Lui si scostò dalla parete. «Devo andare.»
«Aspetta.» Arya esitò, poi lo guidò verso il bovindo, dove lui si sedette sulla panca che correva lungo il bordo. Prese due tazze da una credenza, Arya vi sbriciolò alcune foglie essiccate di ortica, poi riempì le tazze d'acqua e dicendo «Bolli» riscaldò l'acqua per il té.
Porse una tazza a Eragon, che la prese fra le mani strette a coppa per assorbirne il calore. Guardò fuori dalla finestra verso il terreno venti piedi più sotto, dove gli elfi passeggiavano nei giardini reali, parlando e cantando, e le lucciole volteggiavano nel crepuscolo.
«Vorrei...» disse Eragon, «vorrei che fosse sempre così. È tutto così perfetto e sereno.»
Arya mescolò il suo té. «Come sta Saphira?»
«Bene. E tu?»
«Mi sto preparando per tornare dai Varden.»
Eragon trasalì, sconvolto. «Quando?»
«Dopo la Celebrazione del Giuramento di Sangue. Sono rimasta anche troppo, ma mi dispiaceva partire, e Islanzadi voleva che restassi. Inoltre... non ho mai partecipato a una Celebrazione del Giuramento di Sangue, che è la nostra ricorrenza più importante.» Lo guardò da sopra il bordo della tazza. «Non c'è niente che Oromis possa fare per te?» Eragon si strinse nelle spalle. «Ha già tentato tutto quello che sa.»
Bevvero insieme il té, guardando i gruppi e le coppie che passeggiavano per i sentieri dei giardini. «I tuoi studi proseguono bene?» chiese lei.
«Sì.» Nel silenzio che seguì, Eragon prese il foglio di carta scribacchiato ed esaminò le strofe, come se le leggesse per la prima volta. «Scrivi spesso poesie?»
Arya tese la mano per prendere il foglio che lui le porse, e lo arrotolò perché le parole non fossero più visibili. «È nostra usanza che tutti coloro che partecipano alla Celebrazione del Giuramento di Sangue portino una poesia, una canzone, o qualche altra opera d'arte che hanno fatto per condividerla con l'assemblea. Ho appena cominciato a lavorare sulla mia.»
«Mi sembra buona.»
«Perché, hai letto molte poesie...?»
«Sì.»
Arya tacque, poi chinò il capo e mormorò: «Scusami.

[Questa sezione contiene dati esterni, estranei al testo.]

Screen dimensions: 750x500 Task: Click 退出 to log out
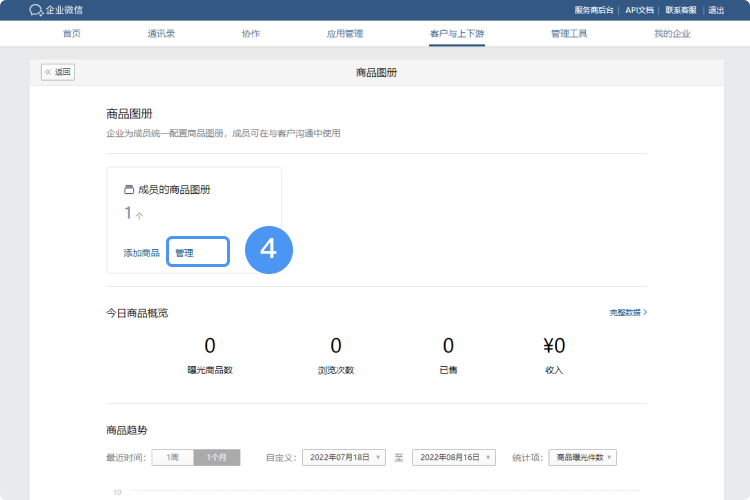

Non sei più la persona che ho conosciuto a Gil'ead.» «Io...» Eragon s'interruppe e si rigirò la tazza fra le mani, cercando le parole giuste. «Arya... tu partirai presto. Sarebbe un peccato se questa fosse l'ultima volta che ci vediamo prima di quel momento. Non potremmo incontrarci, di quando in quando, come facevamo prima? Potresti mostrare ancora altre meraviglie di Ellesméra a me e a Saphira.» «Non sarebbe prudente» disse lei con voce gentile ma risoluta.
Lui la guardò. «Il prezzo della mia indiscrezione deve quindi essere la nostra amicizia? Non posso negare quello che provo per te, ma preferirei subire un'altra ferita da Durza che permettere alla mia sventatezza di distruggere l'amicizia che c'era fra di noi. Per me è troppo importante.»
Arya bevve l'ultimo sorso di té, prima di rispondere. «La nostra amicizia continuerà, Eragon. Quanto a trascorrere del tempo insieme...» Le sue labbra si curvarono in un flebile sorriso. «Può darsi. Ma dobbiamo aspettare e vedere che cosa ci riserva il futuro, perché sono molto impegnata e non posso prometterti niente.»
Eragon sapeva che le sue parole erano quanto di più vicino a una riconciliazione lei fosse disposta a concedergli, e ne fu lieto. «Certo, Arya Svit-kona» disse, con un inchino del capo.
Si scambiarono altri convenevoli, ma era evidente che Arya si era già spinta fino al limite di quanto intendeva quel giorno, così Eragon tornò da Saphira con il cuore più leggero per quanto era riuscito a ottenere. Ora sarà il destino a decidere cosa accadrà, pensò, srotolando una delle ultime pergamene che gli aveva dato Oromis. Infilando una mano nella saccoccia che portava alla cintura, Eragon trasse un astuccio di steatite che conteneva nalgask, un unguento a base di cera d'api mescolata a olio di noci, e se lo spalmò sulle labbra per proteggerle dal vento gelido che gli tagliava la faccia. Chiuse la piccola borsa e abbracciò il collo di Saphira, affondando la faccia nell'incavo del gomito per ridurre il riverbero delle nubi ammassate sotto di loro. L'instancabile battito d'ali di Saphira gli rimbombava nelle orecchie, più sonoro e più rapido di quello di Glaedr, che stavano seguendo.